### Page extract
One detail that surprised me: the data wasn’t in the file until I ran CHECKPOINT. Before that, it only existed in memory. CHECKPOINT flushes everything to disk.
work_mem and the spill problem
There’s one more piece of the memory puzzle: work_mem. This is the memory Postgres allocates per operation for things like sorts, hash joins, and hash aggregations.
Ours was set to 8MB. If a sort result doesn’t fit in 8MB, Postgres creates temporary files on disk. That’s additional I/O - and those temp file reads and writes also go through the same path: kernel, page cache, maybe disk.
A small work_mem means more sorts spill to disk. A large work_mem means each query operation eats more memory - and if you have many concurrent queries, the total memory consumed can push out shared buffers or page cache. It’s all the same RAM.
The cache hit ratio
Our overall cache hit ratio was ~78%, measured at the shared buffers level:
SELECT
sum(heap_blks_read) as heap_read,
sum(heap_blks_hit) as heap_hit,
sum(heap_blks_hit)::float / nullif(sum(heap_blks_hit) + sum(heap_blks_read), 0) as ratio
FROM pg_statio_user_tables;
- 0.784
But this number is misleading if you don’t understand the layers. pg_statio_user_tables counts shared buffer hits vs shared buffer misses. A “miss” here means Postgres asked the OS for the page - but the OS might still serve it from page cache. So the 78% is the Postgres-level hit ratio, not the actual “went to disk” ratio.

### Listing
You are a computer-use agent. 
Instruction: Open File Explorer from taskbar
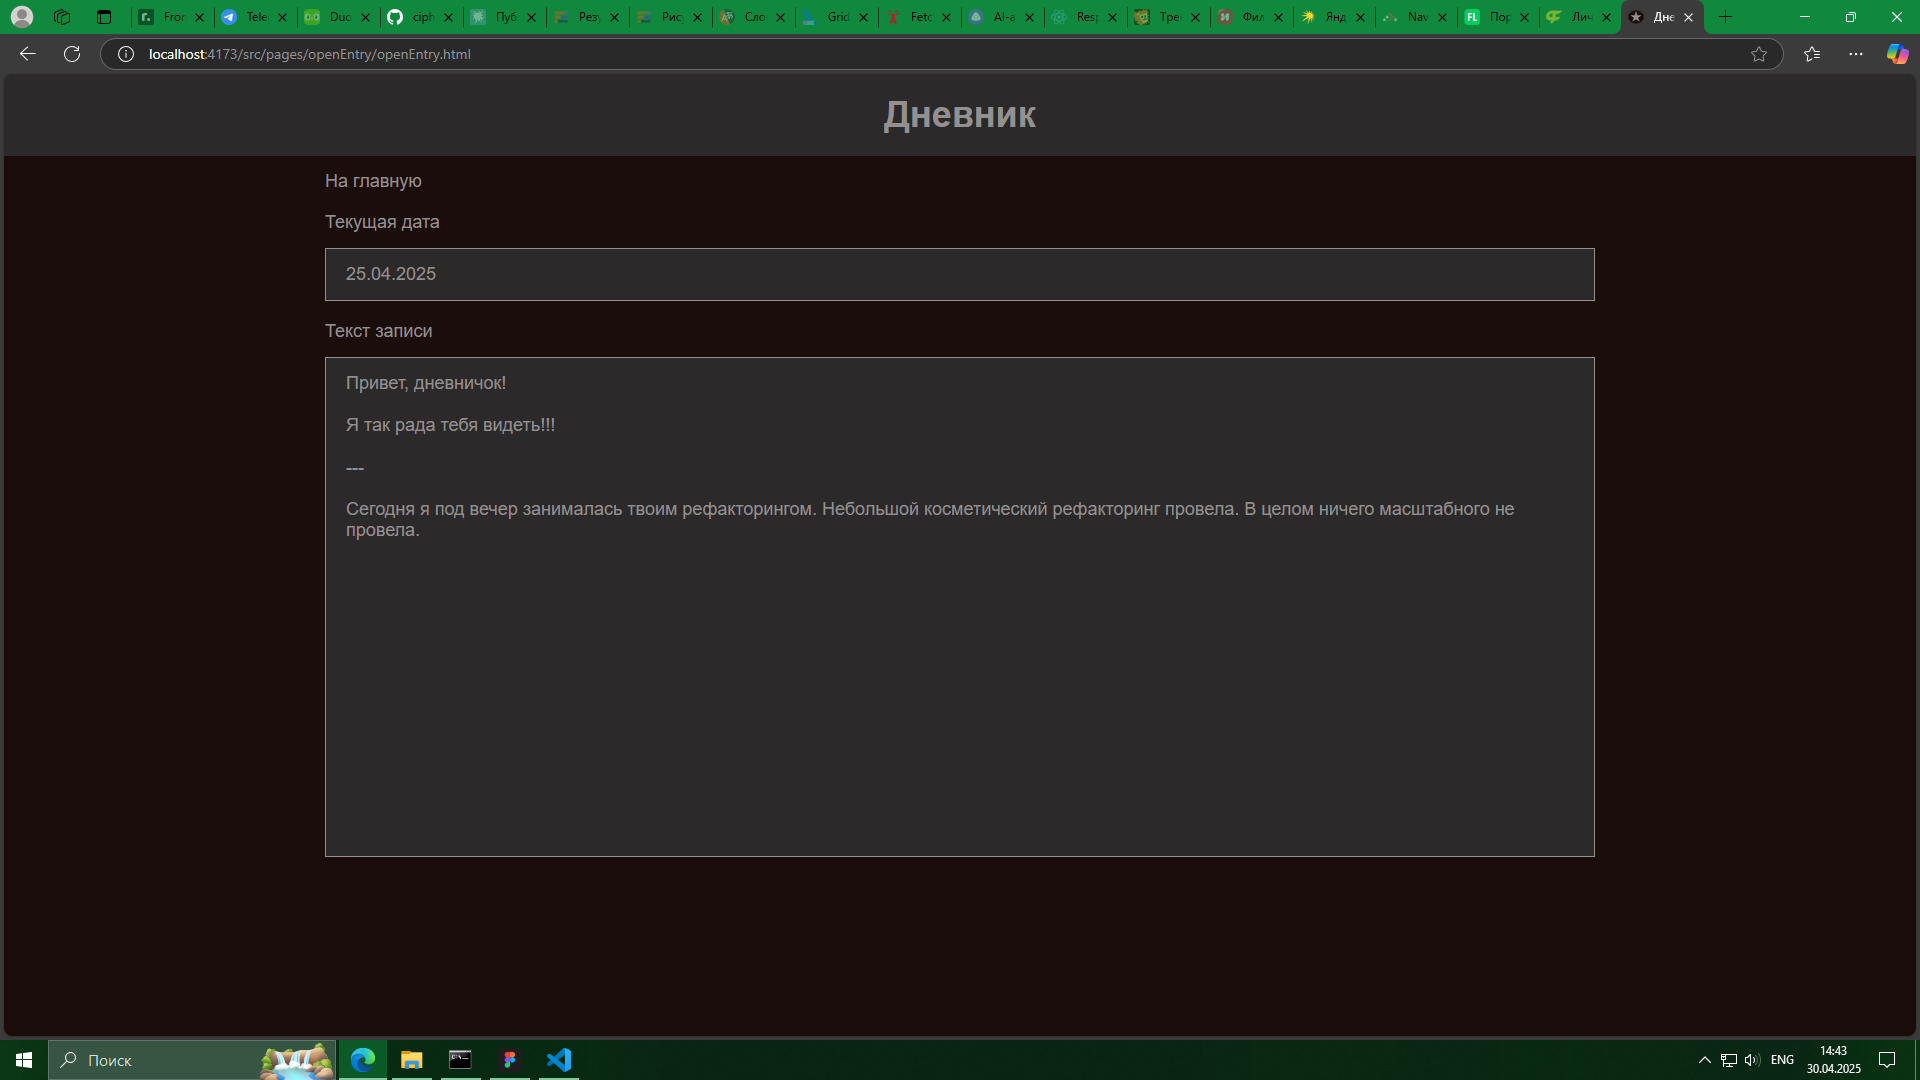412,1060
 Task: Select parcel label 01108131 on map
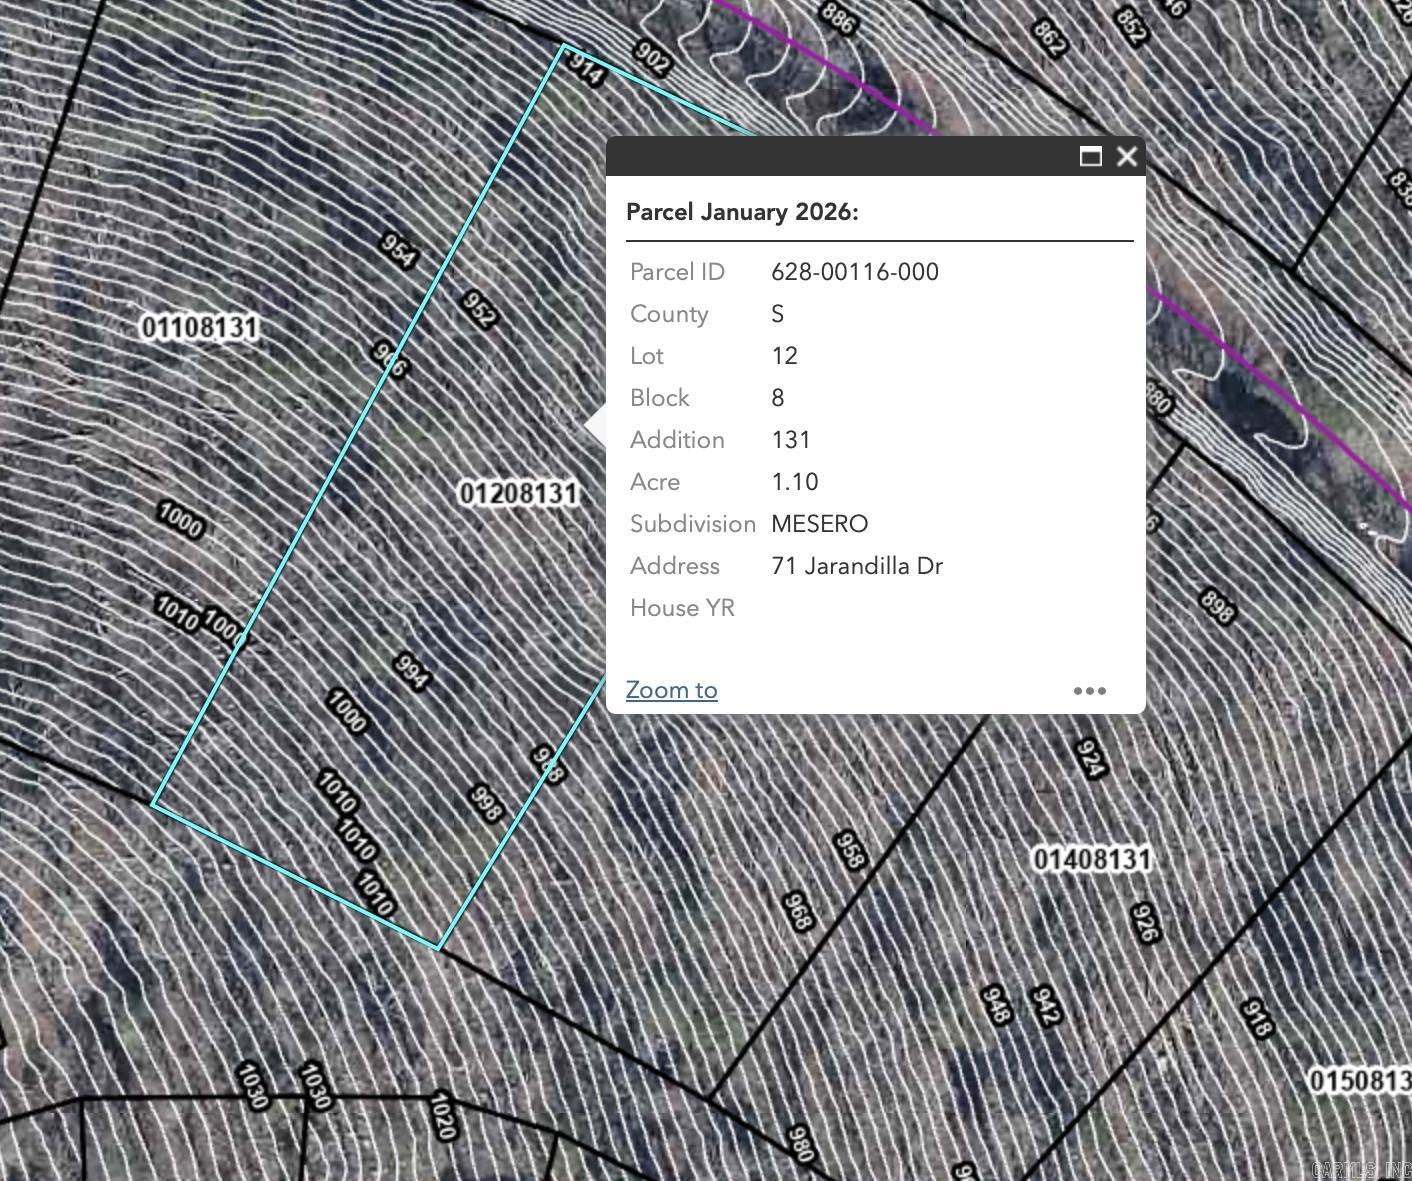(x=200, y=327)
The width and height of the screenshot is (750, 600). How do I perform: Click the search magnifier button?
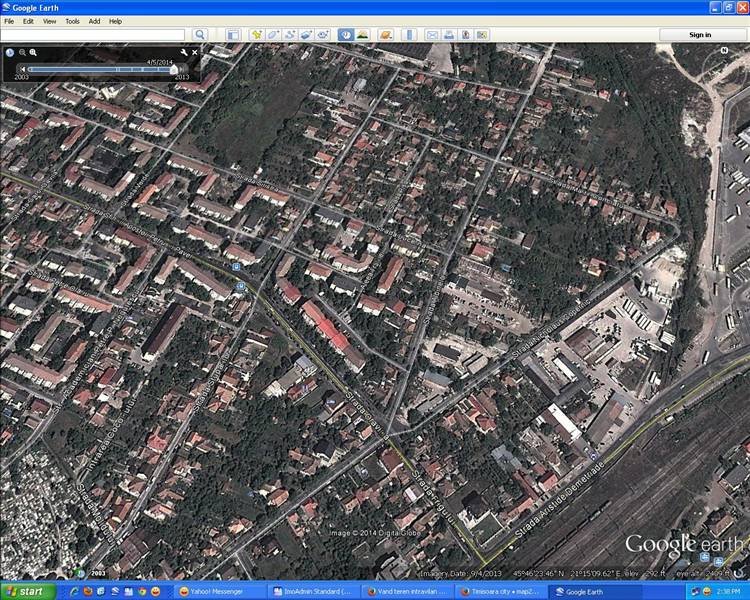(x=200, y=35)
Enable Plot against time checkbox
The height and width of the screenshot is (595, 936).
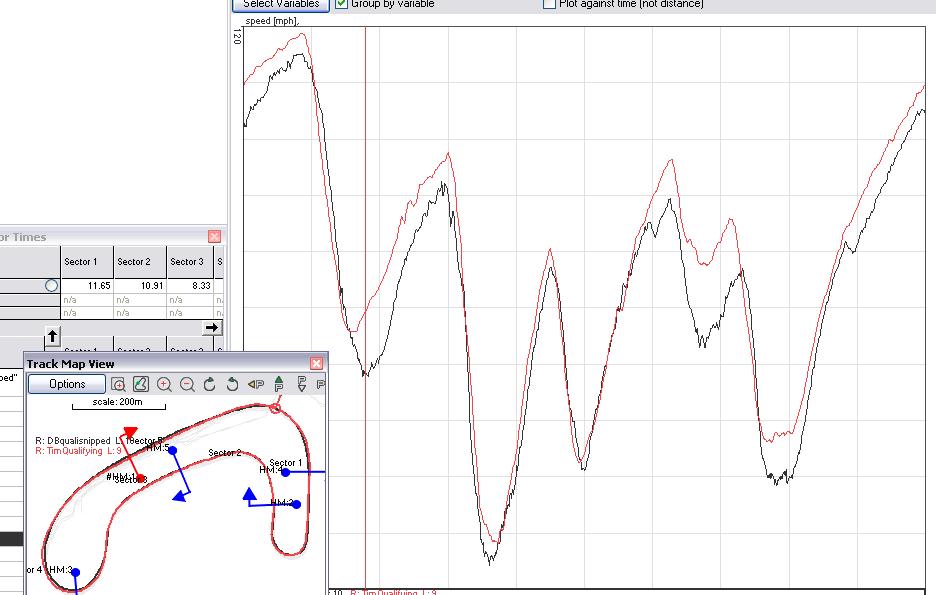click(549, 4)
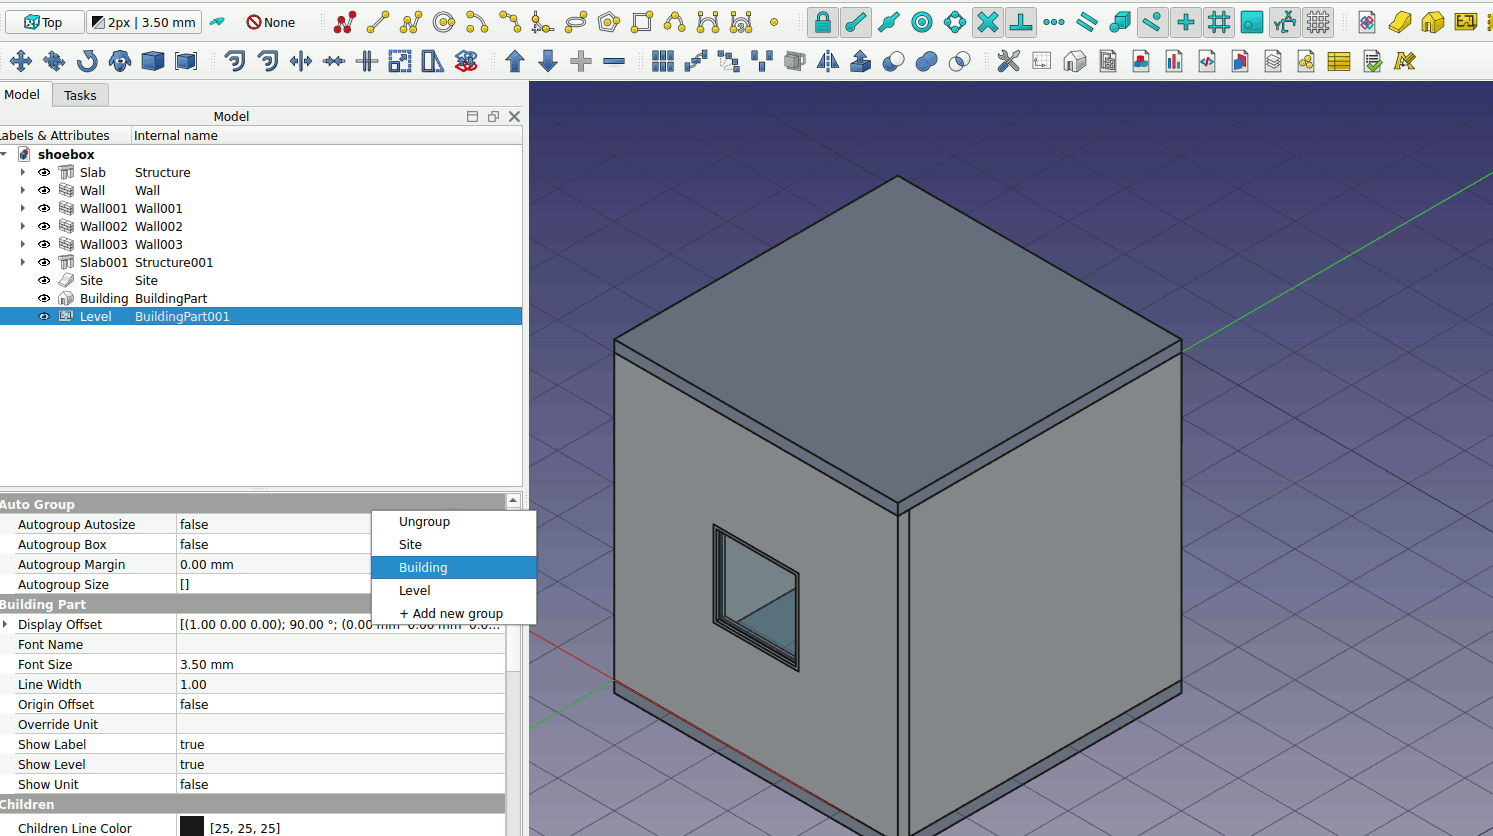Open the Children Line Color swatch
Screen dimensions: 1493x836
(x=192, y=827)
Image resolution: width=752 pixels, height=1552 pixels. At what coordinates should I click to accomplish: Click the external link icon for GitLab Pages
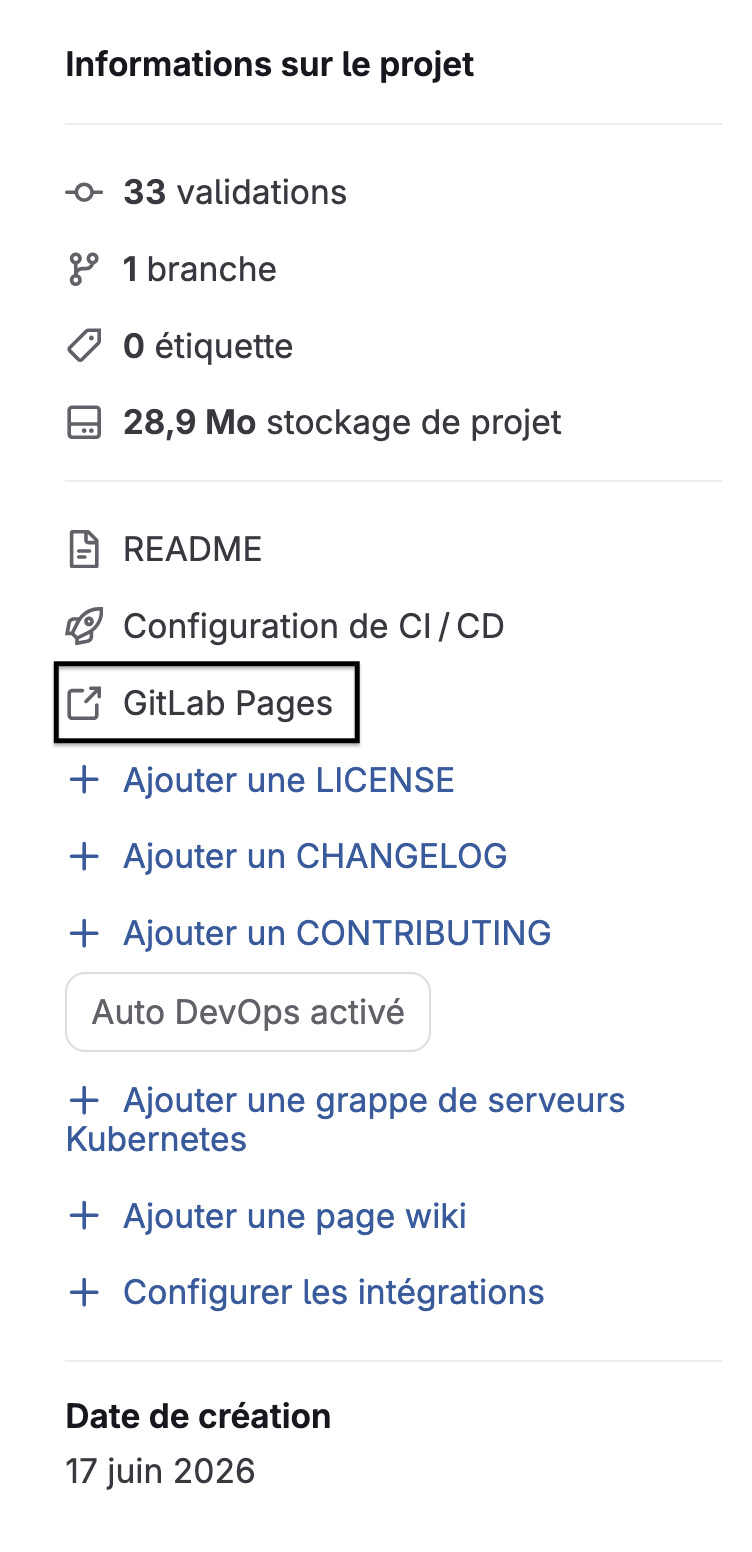tap(84, 704)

### Task statement
Please copy out the whole Postgres memory passage above, word for word.

### Task solution
One detail that surprised me: the data wasn’t in the file until I ran CHECKPOINT. Before that, it only existed in memory. CHECKPOINT flushes everything to disk.
work_mem and the spill problem
There’s one more piece of the memory puzzle: work_mem. This is the memory Postgres allocates per operation for things like sorts, hash joins, and hash aggregations.
Ours was set to 8MB. If a sort result doesn’t fit in 8MB, Postgres creates temporary files on disk. That’s additional I/O - and those temp file reads and writes also go through the same path: kernel, page cache, maybe disk.
A small work_mem means more sorts spill to disk. A large work_mem means each query operation eats more memory - and if you have many concurrent queries, the total memory consumed can push out shared buffers or page cache. It’s all the same RAM.
The cache hit ratio
Our overall cache hit ratio was ~78%, measured at the shared buffers level:
SELECT
sum(heap_blks_read) as heap_read,
sum(heap_blks_hit) as heap_hit,
sum(heap_blks_hit)::float / nullif(sum(heap_blks_hit) + sum(heap_blks_read), 0) as ratio
FROM pg_statio_user_tables;
- 0.784
But this number is misleading if you don’t understand the layers. pg_statio_user_tables counts shared buffer hits vs shared buffer misses. A “miss” here means Postgres asked the OS for the page - but the OS might still serve it from page cache. So the 78% is the Postgres-level hit ratio, not the actual “went to disk” ratio.